Veja na animação a seguir o que deve ser feito antes e durante a intubação.
Após o procedimento, mais alguns cuidados devem ser tomados, quais sejam:
• Fixar o tubo com cadarço ou material de rotina da instituição - Todos os tubos devem ser fixados para diminuir a sua movimentação e prevenir a extubação não planejada. É recomendado que a fixação seja realizada com fita acima das orelhas bilateralmente para prevenir a oclusão da veia jugular;
• Confirmar a localização do tubo;
• Auscultar primeiramente sobre o epigástrio, depois o lado superior e inferior esquerdos do tórax, e o lado superior inferior direito. A localização é adequada quando o ar não é ouvido sobre o epigástrio e os sons respiratórios bilaterais são ouvidos por todos os campos pulmonares. Se o ar for ouvido sobre o epigástrio significa que o tubo entrou no esôfago em vez da traqueia. O tubo deve ser removido e feito nova tentativa;
• Observar a expansão e retração bilateral e simétrica do tórax;
• Providenciar realização de radiografia de tórax;
• Realizar aspiração traqueal sempre que for necessário, conforme avaliação clínica.
Sons ventilatórios identificados apenas em um lado indicam intubação seletiva de um brônquio-fonte, sendo mais comumente o direito. Nestes casos, o tubo deve ser reposicionado. Para tanto, esvaziar o balonete, tracionar o tubo de 1 a 2 cm e inflar novamente o balonete, checando a posição.
Registros
Lembre-se que os sinais vitais frequentes e leituras do oxímetro de pulso devem ser registrados antes durante e após a intubação.
É preciso registrar também:
• os medicamentos utilizados;
• o profissional que realizou o procedimento;
• o tamanho do tubo utilizado;
• a marca de inserção em nível da comissura labial;
• a pressão de enchimento do balonete;
• como foi confirmada a localização da posição do tubo e se o mesmo foi reposicionado.
• Verificar a profundidade de inserção do tubo endotraqueal na comissura labial, com a finalidade de identificar precocemente a ocorrência de intubação seletiva ou extubação não planejada.

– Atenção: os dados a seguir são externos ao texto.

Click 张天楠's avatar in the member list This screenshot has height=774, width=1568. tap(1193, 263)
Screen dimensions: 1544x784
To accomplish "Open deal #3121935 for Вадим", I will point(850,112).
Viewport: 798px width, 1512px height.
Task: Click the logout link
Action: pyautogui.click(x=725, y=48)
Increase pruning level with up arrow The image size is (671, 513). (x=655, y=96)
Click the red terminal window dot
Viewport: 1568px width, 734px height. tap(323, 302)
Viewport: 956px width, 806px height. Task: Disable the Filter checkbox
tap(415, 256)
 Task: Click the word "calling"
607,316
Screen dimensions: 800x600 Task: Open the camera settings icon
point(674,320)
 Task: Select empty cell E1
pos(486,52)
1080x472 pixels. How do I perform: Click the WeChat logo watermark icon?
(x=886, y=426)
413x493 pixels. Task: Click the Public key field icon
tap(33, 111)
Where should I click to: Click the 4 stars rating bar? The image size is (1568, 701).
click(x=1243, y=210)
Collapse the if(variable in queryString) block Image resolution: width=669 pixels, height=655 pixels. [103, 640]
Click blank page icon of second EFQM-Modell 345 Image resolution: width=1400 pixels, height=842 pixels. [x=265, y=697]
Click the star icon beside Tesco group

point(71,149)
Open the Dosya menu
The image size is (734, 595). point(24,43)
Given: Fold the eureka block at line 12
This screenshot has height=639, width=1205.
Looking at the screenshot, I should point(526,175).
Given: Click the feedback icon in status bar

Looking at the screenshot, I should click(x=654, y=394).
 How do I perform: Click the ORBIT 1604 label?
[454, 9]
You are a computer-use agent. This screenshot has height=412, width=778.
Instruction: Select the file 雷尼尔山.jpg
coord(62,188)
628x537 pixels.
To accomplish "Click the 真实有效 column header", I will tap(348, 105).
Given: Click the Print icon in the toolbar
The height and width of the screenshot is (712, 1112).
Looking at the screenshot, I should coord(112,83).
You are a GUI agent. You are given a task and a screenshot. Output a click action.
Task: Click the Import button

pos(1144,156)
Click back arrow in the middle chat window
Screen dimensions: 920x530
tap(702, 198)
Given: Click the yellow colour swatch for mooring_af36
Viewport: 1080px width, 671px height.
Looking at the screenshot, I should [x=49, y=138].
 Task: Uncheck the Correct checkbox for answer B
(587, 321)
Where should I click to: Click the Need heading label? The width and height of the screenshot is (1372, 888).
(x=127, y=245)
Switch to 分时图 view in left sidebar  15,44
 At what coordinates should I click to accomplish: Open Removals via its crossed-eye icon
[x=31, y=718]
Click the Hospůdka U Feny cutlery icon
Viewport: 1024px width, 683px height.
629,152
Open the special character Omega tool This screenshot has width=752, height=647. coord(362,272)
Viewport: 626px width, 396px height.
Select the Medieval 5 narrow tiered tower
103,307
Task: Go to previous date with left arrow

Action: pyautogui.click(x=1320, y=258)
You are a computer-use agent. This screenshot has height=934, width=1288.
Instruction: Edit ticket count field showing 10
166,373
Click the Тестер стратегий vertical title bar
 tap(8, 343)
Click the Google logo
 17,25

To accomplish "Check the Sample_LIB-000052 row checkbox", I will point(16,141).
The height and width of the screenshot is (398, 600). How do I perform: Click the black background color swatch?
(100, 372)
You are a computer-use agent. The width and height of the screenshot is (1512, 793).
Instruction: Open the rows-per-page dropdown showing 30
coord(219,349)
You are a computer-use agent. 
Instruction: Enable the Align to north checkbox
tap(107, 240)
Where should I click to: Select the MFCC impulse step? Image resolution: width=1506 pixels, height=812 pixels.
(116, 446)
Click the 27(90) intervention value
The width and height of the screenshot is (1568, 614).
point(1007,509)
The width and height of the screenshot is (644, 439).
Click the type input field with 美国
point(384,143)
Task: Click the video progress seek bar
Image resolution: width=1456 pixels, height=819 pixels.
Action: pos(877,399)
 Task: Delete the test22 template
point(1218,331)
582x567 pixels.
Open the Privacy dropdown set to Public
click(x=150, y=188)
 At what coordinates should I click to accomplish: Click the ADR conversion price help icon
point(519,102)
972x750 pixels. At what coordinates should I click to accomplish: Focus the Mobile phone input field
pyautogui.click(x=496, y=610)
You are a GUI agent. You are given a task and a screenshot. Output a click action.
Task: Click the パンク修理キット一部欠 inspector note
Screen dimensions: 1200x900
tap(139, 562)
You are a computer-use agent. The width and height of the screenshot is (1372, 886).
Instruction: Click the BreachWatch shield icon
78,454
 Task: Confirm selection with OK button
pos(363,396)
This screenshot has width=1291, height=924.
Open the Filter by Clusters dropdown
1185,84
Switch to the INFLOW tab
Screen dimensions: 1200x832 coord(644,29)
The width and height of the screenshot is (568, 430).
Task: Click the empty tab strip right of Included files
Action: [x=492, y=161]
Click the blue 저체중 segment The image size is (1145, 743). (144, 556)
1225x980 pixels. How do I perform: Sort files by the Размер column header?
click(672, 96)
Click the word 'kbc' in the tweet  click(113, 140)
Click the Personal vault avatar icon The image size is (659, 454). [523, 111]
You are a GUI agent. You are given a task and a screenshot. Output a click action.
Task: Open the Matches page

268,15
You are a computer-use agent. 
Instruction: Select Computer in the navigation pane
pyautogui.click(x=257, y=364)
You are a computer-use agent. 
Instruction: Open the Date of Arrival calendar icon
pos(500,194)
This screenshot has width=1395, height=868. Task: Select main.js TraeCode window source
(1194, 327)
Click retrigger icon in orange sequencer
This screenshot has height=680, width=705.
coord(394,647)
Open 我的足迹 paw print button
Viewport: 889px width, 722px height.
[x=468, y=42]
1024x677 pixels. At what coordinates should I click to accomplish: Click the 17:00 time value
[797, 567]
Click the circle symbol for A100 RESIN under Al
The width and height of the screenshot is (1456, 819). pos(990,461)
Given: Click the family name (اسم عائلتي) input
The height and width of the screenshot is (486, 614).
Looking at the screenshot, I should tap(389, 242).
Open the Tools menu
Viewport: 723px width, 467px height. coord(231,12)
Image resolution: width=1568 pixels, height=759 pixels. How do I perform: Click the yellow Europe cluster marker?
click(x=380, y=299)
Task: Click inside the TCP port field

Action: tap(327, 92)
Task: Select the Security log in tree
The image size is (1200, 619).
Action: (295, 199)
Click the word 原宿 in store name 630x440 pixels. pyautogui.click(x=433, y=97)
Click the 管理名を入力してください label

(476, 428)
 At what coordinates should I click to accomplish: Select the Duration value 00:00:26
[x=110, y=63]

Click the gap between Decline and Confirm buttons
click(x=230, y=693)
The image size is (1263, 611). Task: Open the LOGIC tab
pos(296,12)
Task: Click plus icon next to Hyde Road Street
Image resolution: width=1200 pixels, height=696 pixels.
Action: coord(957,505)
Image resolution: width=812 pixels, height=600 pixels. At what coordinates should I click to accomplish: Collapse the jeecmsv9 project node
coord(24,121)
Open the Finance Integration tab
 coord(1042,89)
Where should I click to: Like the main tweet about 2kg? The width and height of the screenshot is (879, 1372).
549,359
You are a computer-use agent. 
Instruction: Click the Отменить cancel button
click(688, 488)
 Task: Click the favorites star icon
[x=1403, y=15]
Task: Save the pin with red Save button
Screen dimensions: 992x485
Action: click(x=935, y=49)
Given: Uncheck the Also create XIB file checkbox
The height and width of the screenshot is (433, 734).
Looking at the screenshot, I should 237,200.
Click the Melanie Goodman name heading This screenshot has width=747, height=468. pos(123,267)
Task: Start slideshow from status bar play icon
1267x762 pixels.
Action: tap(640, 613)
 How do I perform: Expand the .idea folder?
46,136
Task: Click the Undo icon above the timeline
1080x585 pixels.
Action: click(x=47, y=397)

• Ao avaliar as secreções, sinais e sintomas de vias aéreas adequadas incluem: presença de reflexo de tosse e deglutição, ausência de estertor e de broncoespasmo, ausência de dificuldade respiratória.
• Manter a pressão do balonete entre 15-25 mmHg (20 a 34 cm H2O), pois diminui o risco de lesão traqueal ou aspiração por oclusão ineficiente. Dentre os sinais que evidenciam uma oclusão ineficiente destacam-se: vazamento de ar audível ou auscultado sobre a laringe, paciente capaz de articular sons, e balão piloto vazio e alarme de baixa pressão no ventilador mecânico.
• Monitorizar continuamente sinais e sintomas de extubação não planejada, que incluem: vocalização, alterações na ausculta respiratória e distensão gástrica.
• Manter o paciente com a cabeceira elevada, em pelo menos 30 graus.
• Instalar a oxigenioterapia prescrita.